Emilio Orozco

Personal information
- Full name: Emilio Orozco Plascencia
- Date of birth: April 29, 1992 (age 33)
- Place of birth: Oxnard, California, U.S.
- Height: 1.78 m (5 ft 10 in)
- Position: Defender

Team information
- Current team: Oxnard Guerreros

Youth career
- 2007–2009: IMG Soccer Academy
- 2009–2010: Real So Cal
- 2010–2012: Tigres

Senior career*
- Years: Team / Apps / (Gls)
- 2012–2013: Tigres / 0 / (0)
- 2012: → Fort Lauderdale Strikers (loan) / 14 / (0)
- 2013: Chivas USA / 0 / (0)
- 2015–2017: Real Monarchs / 54 / (2)
- 2018–: Oxnard Guerreros / 0 / (0)

International career^{‡}
- 2007–2009: United States U17 / 8 / (0)
- 2010: United States U20 / 4 / (0)

= Emilio Orozco =

American soccer player

Emilio Orozco Plascencia (born April 29, 1992) is an American soccer player who currently plays for Oxnard Guerreros FC in the National Premier Soccer League.

==Career==
===Club===
After graduating from High School, Orozco joined Mexican Primera División side Tigres de la UANL. On March 19, 2012, Orozco joined NASL side Fort Lauderdale Strikers on a season-long loan.
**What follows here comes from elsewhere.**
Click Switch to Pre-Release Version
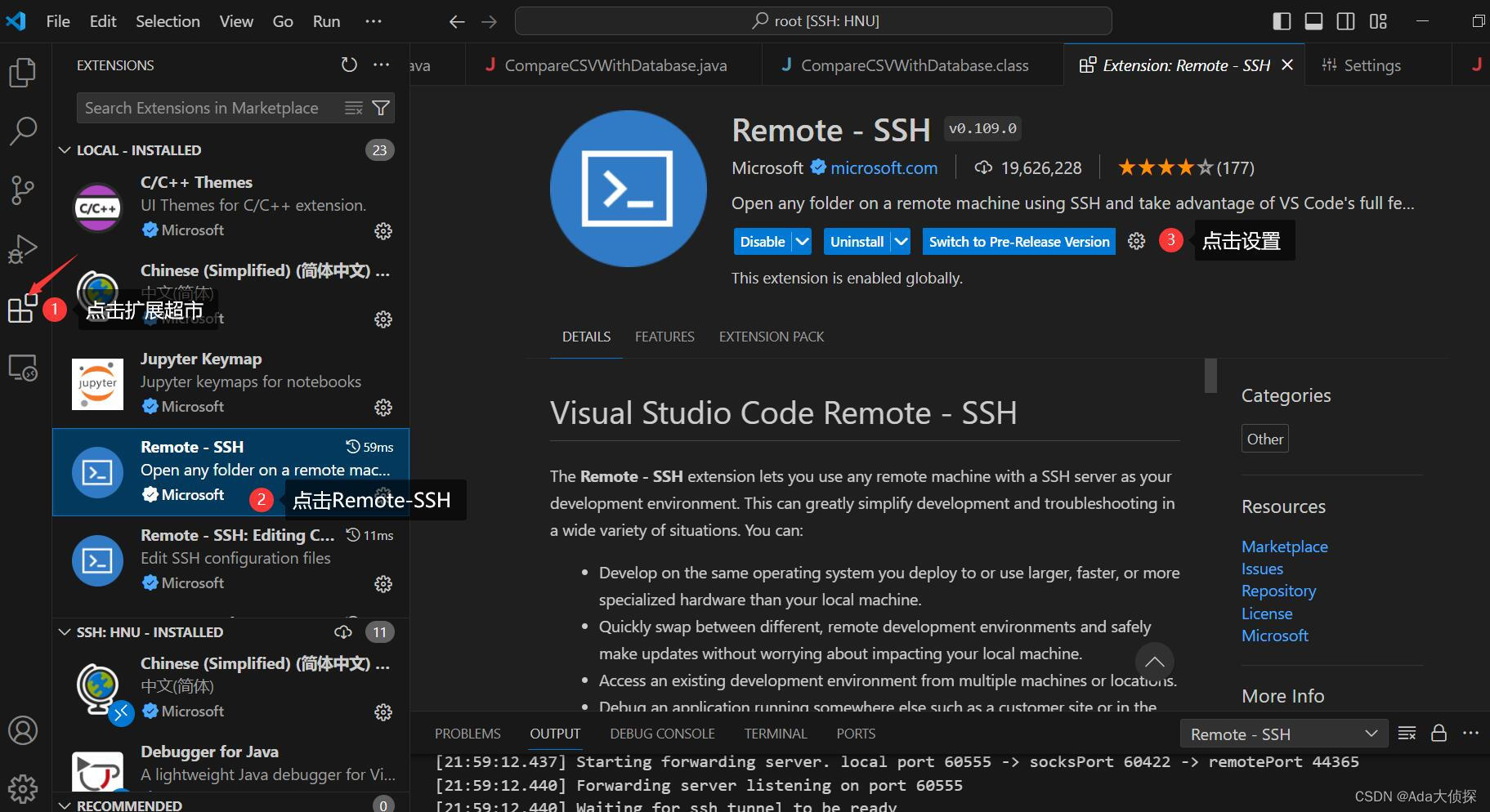Viewport: 1490px width, 812px height. [x=1018, y=241]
On April 21, Orozco made his debut for the club, coming on as a 71st minute sub in a 2–2 draw on the road against San Antonio Scorpions FC.

On February 27, 2013, Chivas USA announced that Orozco and Josue Soto had joined the club after impressing during a pre-season trial.

On March 24, 2015, Orozco signed with Real Monarchs.

===International===
Orozco has represented the United States at the Under 17 and Under 20 level.